Start of READING TEXT

| Copyright | David Johnson (c) 2019-2020 |
|---|---|
| License | BSD 3 |
| Maintainer | David Johnson <djohnson.m@gmail.com> |
| Stability | Experimental |
| Portability | GHC |
| Safe Haskell | None |
| Language | Haskell2010 |
ArrayFire.Image
Description
Synopsis
- gradient :: Array a -> (Array a, Array a)
- loadImage :: String -> Bool -> IO (Array a)
- saveImage :: Array a -> String -> IO ()
- loadImageNative :: String -> IO (Array a)
- saveImageNative :: Array a -> String -> IO ()
- isImageIOAvailable :: IO Bool
- resize :: Array a -> Int -> Int -> InterpType -> Array a
- transform :: Array a -> Array a -> Int -> Int -> InterpType -> Bool -> Array a
- transformCoordinates :: Array a -> Float -> Float -> Array a
- rotate :: Array a -> Float -> Bool -> InterpType -> Array a
- translate :: Array a -> Float -> Float -> Int -> Int -> InterpType -> Array a
- scale :: Array a -> Float -> Float -> Int -> Int -> InterpType -> Array a
- skew :: Array a -> Float -> Float -> Int -> Int -> InterpType -> Bool -> Array a
- histogram :: AFType a => Array a -> Int -> Double -> Double -> Array Word32
- dilate :: Array a -> Array a -> Array a
- dilate3 :: Array a -> Array a -> Array a
- erode :: Array a -> Array a -> Array a
- erode3 :: Array a -> Array a -> Array a
- bilateral :: Array a -> Float -> Float -> Bool -> Array a
- meanShift :: Array a -> Float -> Float -> Int -> Bool -> Array a
- minFilt :: Array a -> Int -> Int -> BorderType -> Array a
- maxFilt :: Array a -> Int -> Int -> BorderType -> Array a
- regions :: forall a. AFType a => Array a -> Connectivity -> Array a
- sobel_operator :: Array a -> Int -> (Array a, Array a)
- rgb2gray :: Array a -> Float -> Float -> Float -> Array a
- gray2rgb :: Array a -> Float -> Float -> Float -> Array a
- histEqual :: Array a -> Array a -> Array a
- gaussianKernel :: Int -> Int -> Double -> Double -> Array a
- hsv2rgb :: Array a -> Array a
- rgb2hsv :: Array a -> Array a
- colorSpace :: Array a -> CSpace -> CSpace -> Array a
- unwrap :: Array a -> Int -> Int -> Int -> Int -> Int -> Int -> Bool -> Array a
- wrap :: Array a -> Int -> Int -> Int -> Int -> Int -> Int -> Int -> Int -> Bool -> Array a
- sat :: Array a -> Array a
- ycbcr2rgb :: Array a -> YccStd -> Array a
- rgb2ycbcr :: Array a -> YccStd -> Array a
- moments :: Array a -> MomentType -> Array a
- momentsAll :: Array a -> MomentType -> Double
- canny :: Array a -> CannyThreshold -> Float -> Float -> Int -> Bool -> Array a
- anisotropicDiffusion :: Array a -> Float -> Float -> Int -> FluxFunction -> DiffusionEq -> Array a
Documentation
gradient :: Array a -> (Array a, Array a) Source #
Calculates the gradient of an image
>>> print (gradient image)

End of READING TEXT

• DIRECTIVE 1
Answer these from the ArrayFire.Image documentation:
(a) Which license is listed?
(b) What does gradient calculate, according to its documentation entry?
(c) What type does isImageIOAvailable have?
• DIRECTIVE 2
Using the ArrayFire.Image documentation, explain in one to three sentences what gradient does and what its signature shows it takes and returns.
• DIRECTIVE 3
List every function in the ArrayFire.Image documentation's synopsis whose signature includes an InterpType argument.

Start of STORED DATA

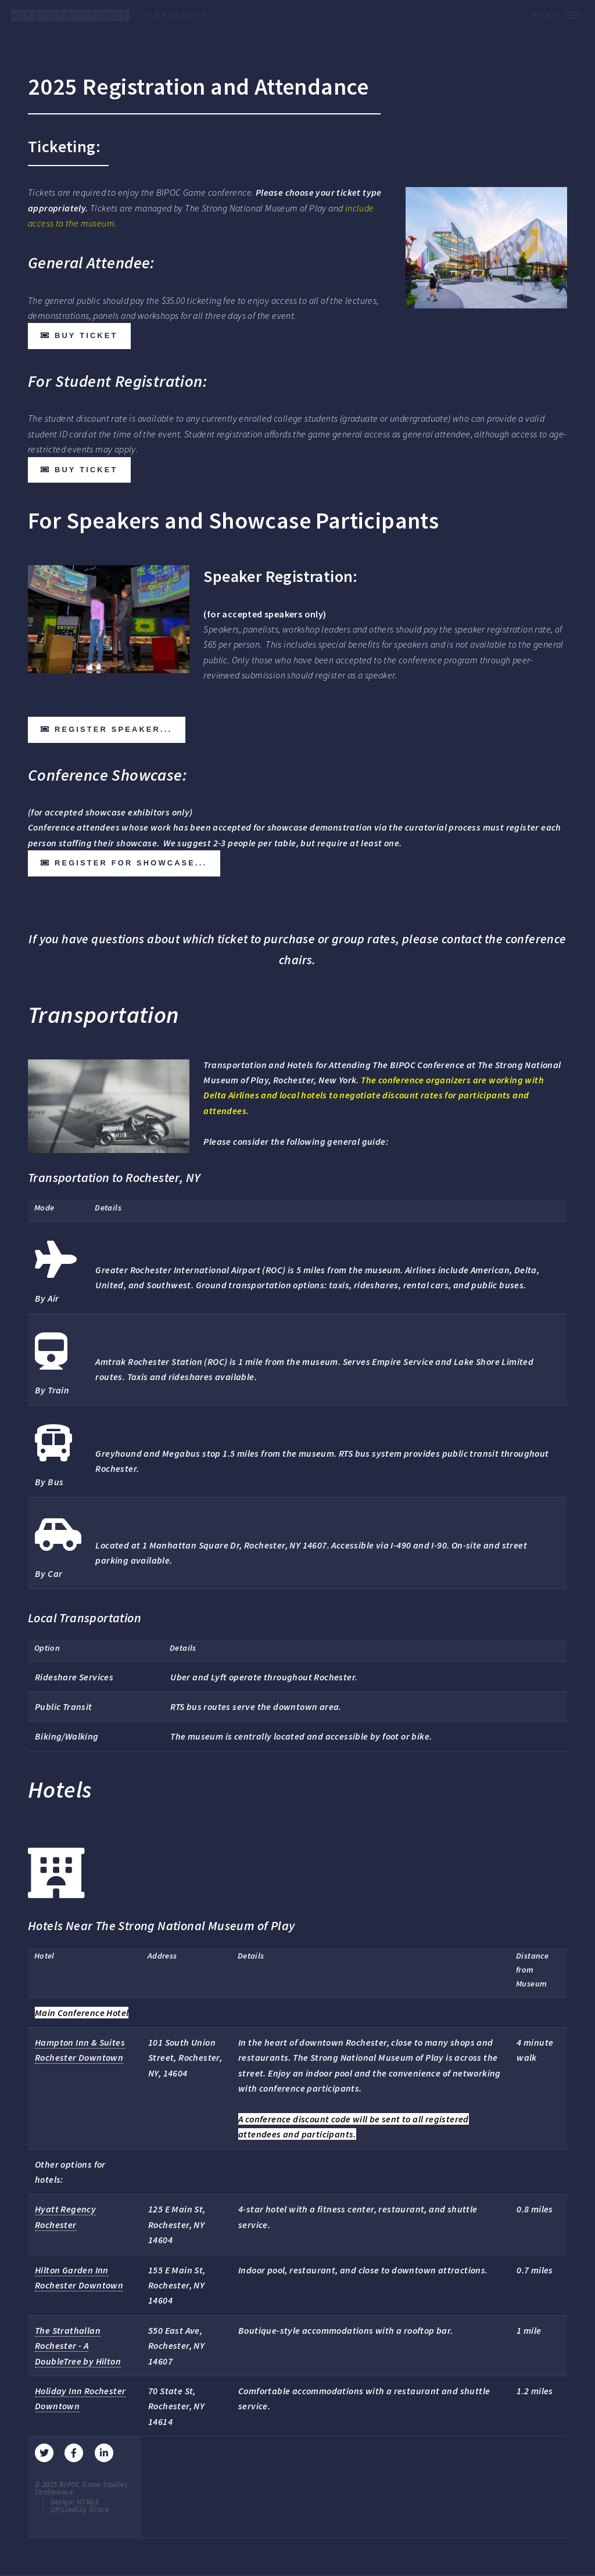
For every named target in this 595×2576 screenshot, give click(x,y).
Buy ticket (86, 335)
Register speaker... (113, 729)
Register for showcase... (131, 862)
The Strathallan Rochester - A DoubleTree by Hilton (78, 2345)
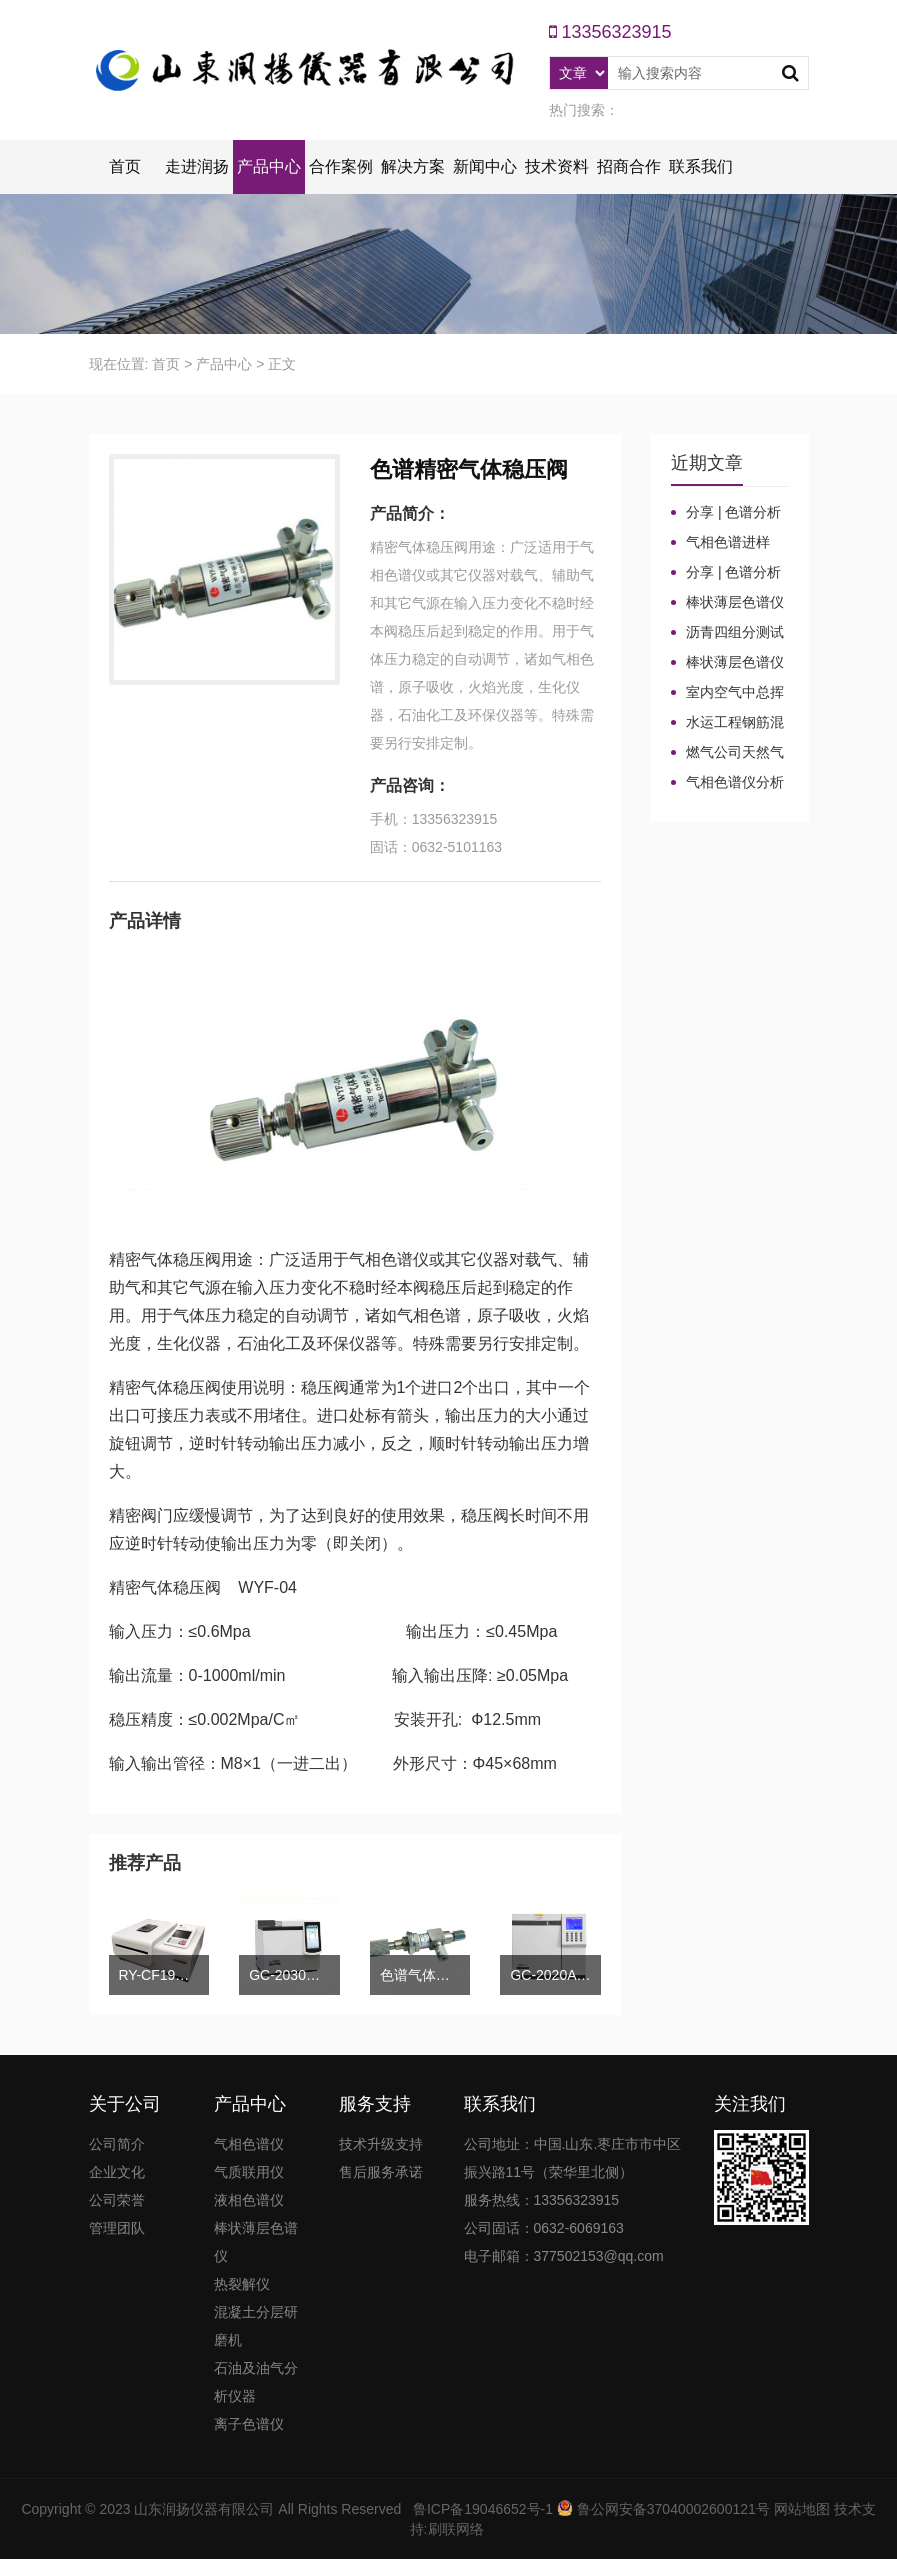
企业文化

End of STORED DATA

• RIGHT ANSWER 1
(a) BSD 3
(b) The gradient of an image
(c) IO Bool

• RIGHT ANSWER 2
gradient calculates the gradient of an image. Its signature, Array a -> (Array a, Array a), shows that it takes one Array and returns a pair of Arrays.

• RIGHT ANSWER 3
resize, transform, rotate, translate, scale, skew